Brief a: In the Pexpect article, what two main uses of the module does the author cover?

Supplied text:
PyBites Module of the Week – Pexpect

By on 27 July 2017

This week I discovered the Pexpect module. Where have you been all my life?!

What is Pexpect?

Pexpect is a cool automation module. Its main function is to automate interactive processes that provide predictable output. Think apps like telnet, ssh, git and so forth.
We automate these by telling pexpect what to expect from the application and then what to send back.

Pexpect essentially takes your place as a human and starts interacting with the application on your behalf!

The easiest way to explain this is to show you.

Key Functionality

There are two main uses for Pexpect that I’ll touch on in this article: spawn and run.

The Spawn Class

pexpect.spawn() is used to start your application off. The parameter you pass to it is the command you as a human overlord would type into your OS CLI. Eg:

child = pexpect.spawn(‘ssh user@192.168.1.1’)

Using this example, pexpect will kick off an ssh connection the host. We then have to tell pexpect what to expect back.

pexpect.expect(‘user@10.1.1.10’s password:’)

You can see that I’m literally telling pexpect what it should see when it initiates the first ssh command. I want pexpect to log into this box for me so I’ll need it to pass on my password (never hardcode your password into a script!):

pexpect.sendline(‘password’)

Brief b: Reproduce the records from their first line up to and including the line with "Click the Speichern", swapping "Liverpool" for "Manchester" and leaving everything else unchanged.

Stored data:
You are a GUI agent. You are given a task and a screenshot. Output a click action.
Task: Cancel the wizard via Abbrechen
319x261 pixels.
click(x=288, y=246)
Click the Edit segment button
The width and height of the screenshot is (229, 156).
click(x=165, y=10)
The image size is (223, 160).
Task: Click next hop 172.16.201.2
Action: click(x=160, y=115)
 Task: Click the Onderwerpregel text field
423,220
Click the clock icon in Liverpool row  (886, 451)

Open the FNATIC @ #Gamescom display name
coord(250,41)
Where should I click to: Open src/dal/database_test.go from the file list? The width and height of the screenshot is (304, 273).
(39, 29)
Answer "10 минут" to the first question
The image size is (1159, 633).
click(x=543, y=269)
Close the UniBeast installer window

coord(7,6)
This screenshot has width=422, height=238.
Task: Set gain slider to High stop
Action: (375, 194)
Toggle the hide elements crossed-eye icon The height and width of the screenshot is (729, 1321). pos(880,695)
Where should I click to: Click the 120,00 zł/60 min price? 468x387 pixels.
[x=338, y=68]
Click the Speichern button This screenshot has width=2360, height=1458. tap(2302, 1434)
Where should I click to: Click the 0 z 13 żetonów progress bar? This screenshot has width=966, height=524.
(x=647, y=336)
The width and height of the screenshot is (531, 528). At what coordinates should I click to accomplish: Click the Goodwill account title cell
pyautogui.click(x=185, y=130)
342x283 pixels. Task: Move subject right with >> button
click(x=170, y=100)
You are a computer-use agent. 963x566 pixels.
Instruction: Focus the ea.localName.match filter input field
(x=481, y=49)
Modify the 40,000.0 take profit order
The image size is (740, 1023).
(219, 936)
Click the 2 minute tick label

Full answer a: Spawn and run.

Full answer b:
You are a GUI agent. You are given a task and a screenshot. Output a click action.
Task: Cancel the wizard via Abbrechen
319x261 pixels.
click(x=288, y=246)
Click the Edit segment button
The width and height of the screenshot is (229, 156).
click(x=165, y=10)
The image size is (223, 160).
Task: Click next hop 172.16.201.2
Action: click(x=160, y=115)
 Task: Click the Onderwerpregel text field
423,220
Click the clock icon in Manchester row  (886, 451)

Open the FNATIC @ #Gamescom display name
coord(250,41)
Where should I click to: Open src/dal/database_test.go from the file list? The width and height of the screenshot is (304, 273).
(39, 29)
Answer "10 минут" to the first question
The image size is (1159, 633).
click(x=543, y=269)
Close the UniBeast installer window

coord(7,6)
This screenshot has width=422, height=238.
Task: Set gain slider to High stop
Action: (375, 194)
Toggle the hide elements crossed-eye icon The height and width of the screenshot is (729, 1321). pos(880,695)
Where should I click to: Click the 120,00 zł/60 min price? 468x387 pixels.
[x=338, y=68]
Click the Speichern button This screenshot has width=2360, height=1458. tap(2302, 1434)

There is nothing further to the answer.